И вновь углубился он в Скрижаль Силы, и увидел, что местонахождение червя Шамир известно одному только Азаилу, князю дьяволов. И что Азаил по сю пору замкнут, по повелению Господа, в колодце, каковой находится пустыне в Дудаеле, что в горах Мрака, и запечатан камнем, и погружен во мрак…

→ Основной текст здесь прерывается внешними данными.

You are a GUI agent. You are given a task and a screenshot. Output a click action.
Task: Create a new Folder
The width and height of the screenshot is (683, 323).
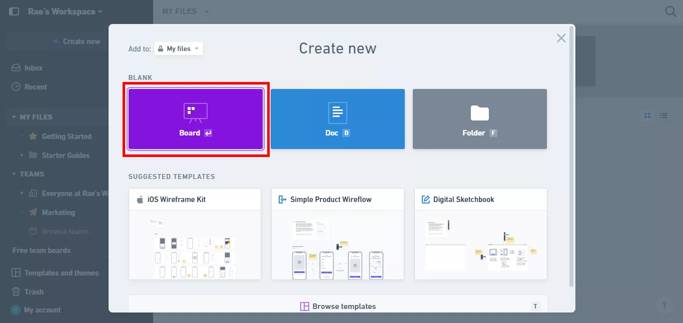[479, 119]
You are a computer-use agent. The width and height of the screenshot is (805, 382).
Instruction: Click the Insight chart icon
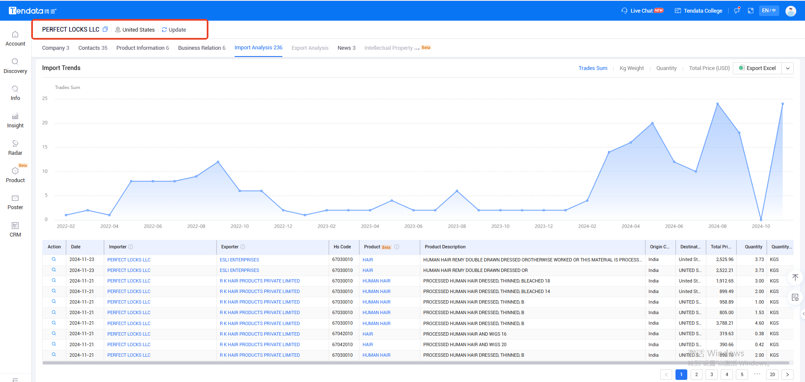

И призвал Сулейман тогда Бенаю, сына Иегоиады, себе в помощь, и дал ему цепь, выкованную духами земли, а сам надел свой перстень, на котором был начертан Шем-Гамфорош, каковой иудеи числят за имя Бога, а еще взял руно овечье и мехи с вином и поручил духам воздуха перенести все это на край земли, в горы Мрака, в пустыню Дудаеля. И прибыли они в пустыню Дудаеля, в горы Мрака, и видят, вот, во мраке высятся столпы, и меж столпами лежит огромный черный камень, каковой прикован цепями, и под этим камнем зев колодца, и пламя бьется оттуда, алое и зеленое, так что над горами стоит завеса сияния. Но Сулейман мудрый, многознающий, не испугался, а повернул кольцо с Шем-Гамфорошем, и вновь позвал духов земли, и сотрясли они землю и уронили столбы. И позвал Сулейман духов воды, и пролили они потоки вод над пустыней Дудаеля, и полилась вода в колодец, и погасила пламя. И погасло сияние над горами Мрака, и люди, которые увидели это, сказали — вот, срашное что-то делается на этом краю земли! Не иначе как Азаил вырвался на свободу! И позвал Сулейман духов воздуха, и сняли они цепи, и отодвинули камень, и стало слышно, как стонет и ворочается Азаил в своей пещере… Тогда Сулейман велел Бенаю спустить в пещеру овечий мех, наполненный вином — и Азаил, мучимый вечным голодом и вечной жаждой, выпил его, опьянел и заснул. И тогда вновь позвал Сулейман духов воздуха, духов воды и духов земли, и все они вместе (а поодиночке боялись они Азаила) связали его цепью Могущества, и вытащили на поверхность. И предстал Азаил пред Сулейманом.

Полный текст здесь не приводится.